Massignon se référera à l’hospitalité abrahamique et y joindra le thème aussi central de sa pensée, l’intercession, comme le fit le patriarche Abraham en faveur des gens de Sodome (Livre de la Genèse, chap.18).
Piliers invisibles
Massignon est convaincu d’avoir lui-même mystérieusement bénéficié de l’intercession d’aides- vivants ou morts- pour son salut. Ces intercessions simultanées sont au fondement de sa spiritualité. Il fait l’expérience de la communion de saints du christianisme et des élus cachés de l’islam. Selon lui, le monde serait porté d’âge en âge par des saints, des piliers spirituels se succédant selon une chaîne mystique et non généalogique « une élite d’hommes et de femmes nés pour assumer l’angoisse aveugle et sourde des myriades humaines, pour en comprendre et en annoncer la gloire transcendante ». Ces piliers invisibles s’offrent en otage- au sens fort du terme- pour « racheter » les péchés de la société. L’histoire du monde est tramée par la prière de ces figures saintes,des plus anonymes aux plus célèbres et Massignon retrouve dans le soufisme ce type de personnages sous le nom d’Abdâl (serviteur).

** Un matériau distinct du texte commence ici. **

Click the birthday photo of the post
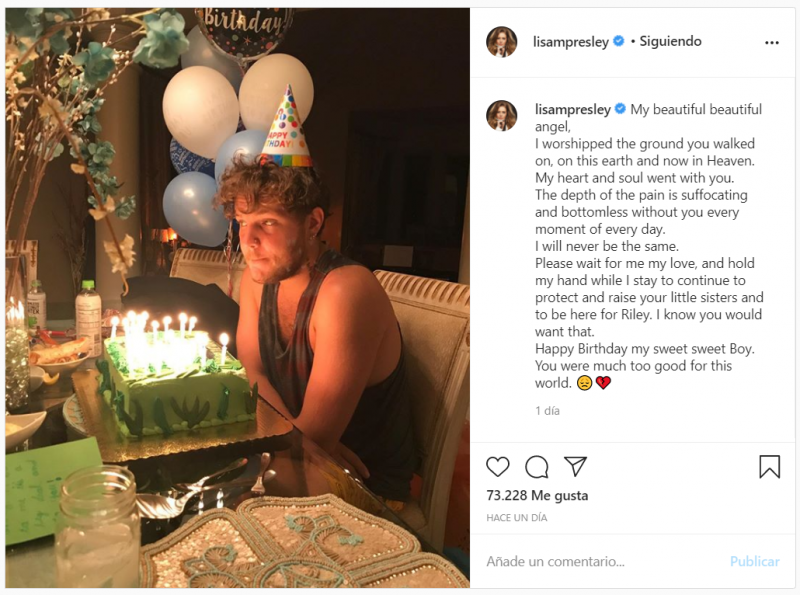The width and height of the screenshot is (800, 595). 238,298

Louis Massignon, autre pan de sa personnalité, sera un acteur de la politique française en Orient. Après la seconde guerre mondiale, il s’engagera pour la décolonisation, en particulier en Afrique du Nord
(Maroc, Algérie,Tunisie), prenant fait et cause pour l’indépendance de ces pays et la protection de leurs citoyens en métropole.
Maîtrisant très tôt l’arabe, puis le persan et plus tard d’autres langues (turc et kurde), il sera appelé par les instances de son pays comme conseiller. Pendant la première guerre mondiale, il sera sur le front d’Orient, notamment sur le front serbe. Le 11 décembre 1917, une photo en témoigne, en tant que membre de la mission Sykes-Picot il assistera à l’entrée des troupes du général Allenby à Jérusalem, après le départ des Ottomans, à côté du célèbre colonel Lawrence d’Arabie, son rival. C’est là qu’il apprendra la mise en oeuvre du projet sioniste en Palestine et la trahison de la parole donnée au prince Faycal.
Il est aussi présent au mariage du shah d’Iran à Téhéran en 1939.
Après la seconde guerre mondiale, délaissant progressivement la vision coloniale de la France, il militera pour l’indépendance des futurs Etats du Maghreb.
Face à la naissance de l’État d’Israël en 1949,il considère légitime le droit au retour après la Shoah, dans une logique d’espérance propre au judaïsme. Mais il y aurait un dévoiement du sionisme originel, devenu un rouleau compresseur de colonisation écrasant les populations locales. Avec son ami le rabbin Judah Magnes et Martin Buber (rencontré aux réunions du groupe Eranos à Ascona), il milita pour une solution à deux Etats. Franchement anti-sioniste, il va se brouiller avec Paul Claudel, avec qui pourtant depuis sa conversion s’était établie une amitié dont témoigne une correspondance assidue.

Il y aurait encore plusieurs aspects à évoquer de la très riche personnalité de ce personnage complexe et fascinant nous révèle son biographe, notamment sa carrière d’enseignant ainsi que sa filiation spirituelle avec Charles de Foucauld.
Le biographe a su exploiter une très riche documentation photographique venant de Massignon lui-même qu’il commente tout au long de son livre. Ce n’est pas le moindre atout de l’ouvrage.
On saura gré à Manoël Pennicaud de dévoiler à de plus jeunes générations l’extraordinaire vie et la pensée du « catholique musulman » selon le mot du Pape Pie XI.
Le livre est dédié au Père Paolo Dall’Oglio, disciple de Massignon, disparu à Raqqa en Syrie en 2013.
A l’heure où l’islamisme s’attaque aussi au soufisme, connaître la vie et la pensée de Massignon me paraît important.
Joseph Hug
Louis Massignon Le « catholique musulman »
par Manoël Pénicaud, Bayard Editions Paris 2020, 431 p.